The configurations described in this document have the following dependencies:

  1. Modify <DRILL_HOME>/conf/drill-env.sh to include the required environment variables on each Drill node.
    • In an insecure cluster, include the following environment variable:
      export MAPR_IMPERSONATION_ENABLED=true 
    • In a secure cluster, include the following environment variables:
      export DRILL_JAVA_OPTS="$DRILL_JAVA_OPTS -Djava.security.auth.login.config=/opt/mapr/conf/mapr.login.conf -Dzookeeper.sasl.client=true”
      export DRILL_JAVA_OPTS="$DRILL_JAVA_OPTS -Dmapr_sec_enabled=true -Dhadoop.login=maprsasl_keytab -Dzookeeper.saslprovider=com.mapr.security.maprsasl.MaprSaslProvider -Dmapr.library.flatclass"
      export MAPR_TICKETFILE_LOCATION=/opt/mapr/conf/mapruserticket
  2. Modify <DRILL_HOME>/conf/drill-override.conf file on each Drill node (in secure and insecure clusters) to enable impersonation in Drill, and set the maximum number of chained user hops that Drill allows. Add the following configuration properties to the drill.exe block in drill-override.conf:
    drill.exec: {
     cluster-id: "<drill_cluster_name>",
     zk.connect: "<hostname>:5181,<hostname>:5181,<hostname>:5181"
     impersonation: {
           enabled: true,
           max_chained_user_hops: 3
     }
    }
  3. Modify the Hive storage plugin configuration in the Drill Web UI based on the authorization and security scenario for the cluster.
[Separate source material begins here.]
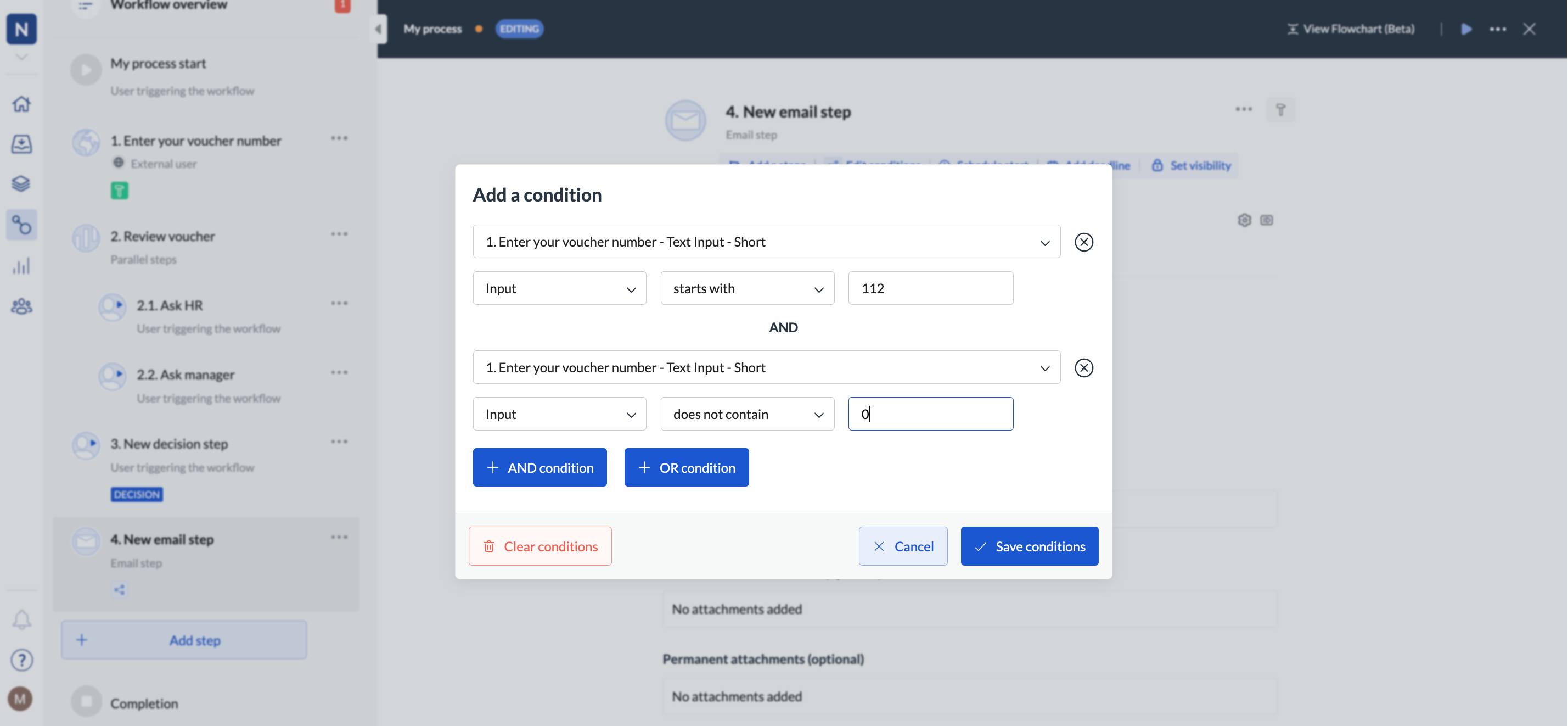
Task: Click the home icon in left sidebar
Action: click(21, 104)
You can only access the Drill Web UI for a running Drillbit.
    Complete the following steps to modify the Hive storage plugin configuration:
    1. Navigate to http://<drillbit_hostname>:8047, and select the Storage tab.
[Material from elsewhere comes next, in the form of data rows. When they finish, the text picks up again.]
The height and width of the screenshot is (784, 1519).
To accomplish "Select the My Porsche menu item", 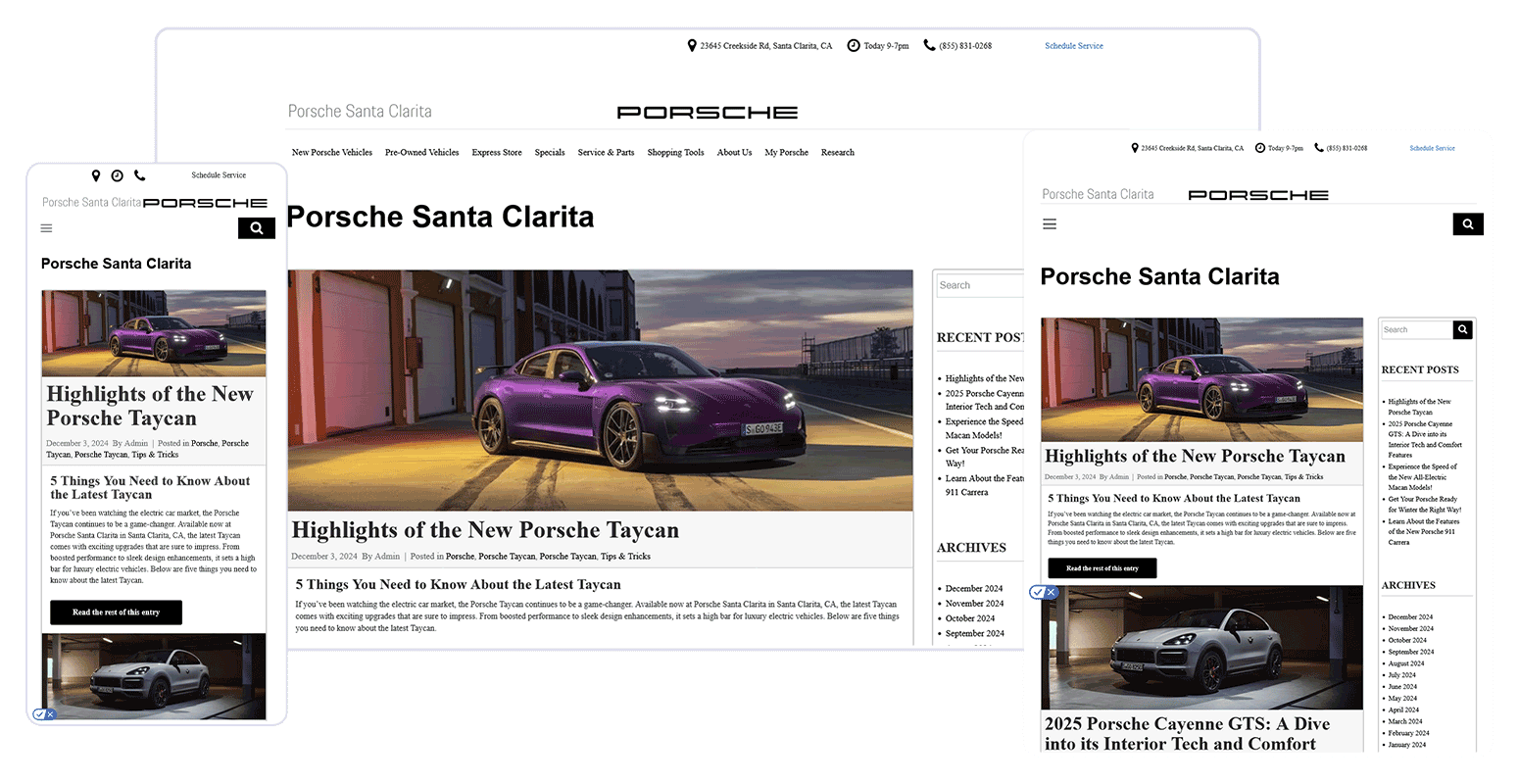I will click(786, 152).
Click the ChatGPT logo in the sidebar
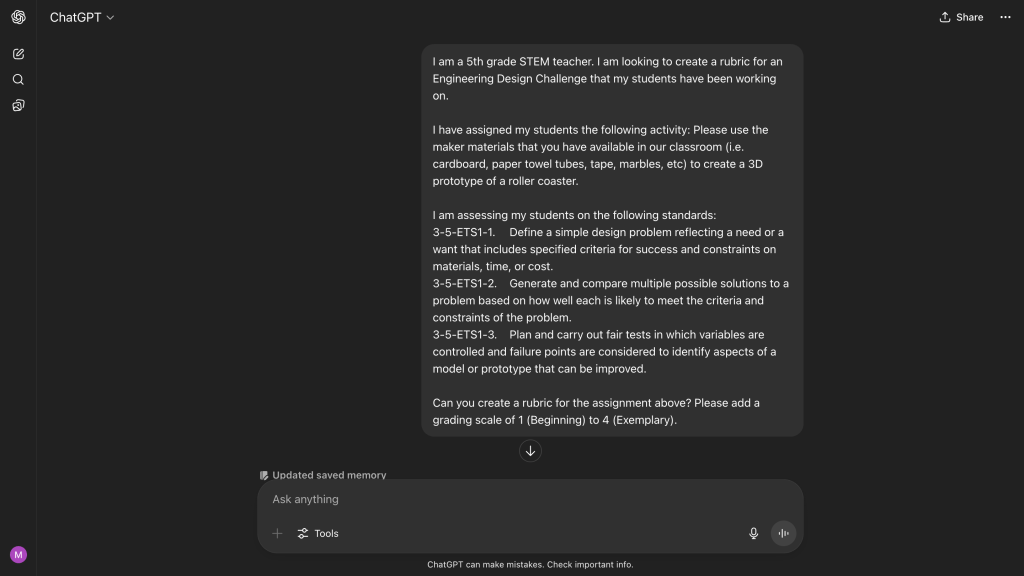The width and height of the screenshot is (1024, 576). click(18, 17)
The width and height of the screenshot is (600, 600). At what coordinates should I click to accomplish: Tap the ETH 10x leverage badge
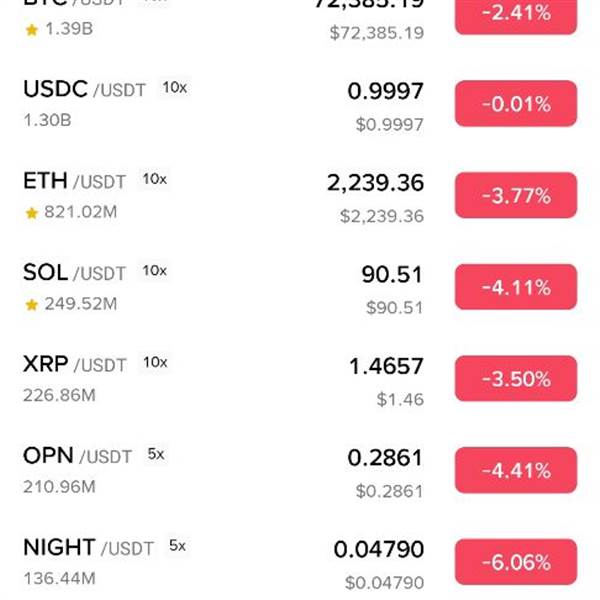(154, 179)
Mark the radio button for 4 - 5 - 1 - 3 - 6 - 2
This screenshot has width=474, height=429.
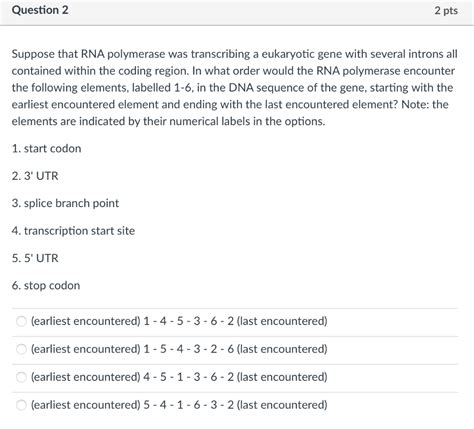click(21, 377)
    2. Click Update next to the hive option.
    3. In the configuration window, add the required properties based on the authorization type and security scenario:
      • Storage Based Authorization or No Authorization Enabled:
        • Add the following properties to the configuration:
          {
          "type": "hive",
          "enabled": true,
          "configProps": {
            "hive.metastore.uris": "thrift://<metastore_hostname>:9083",
            "fs.default.name": "maprfs:///",
            "hive.server2.enable.doAs": "true"
             }
          }
        • Add the following additional properties if the Hive metastore is configured with Kerberos; include a comma after each line except for the last:
          "hive.metastore.kerberos.principal": "hive/<metastore_thrift_server>"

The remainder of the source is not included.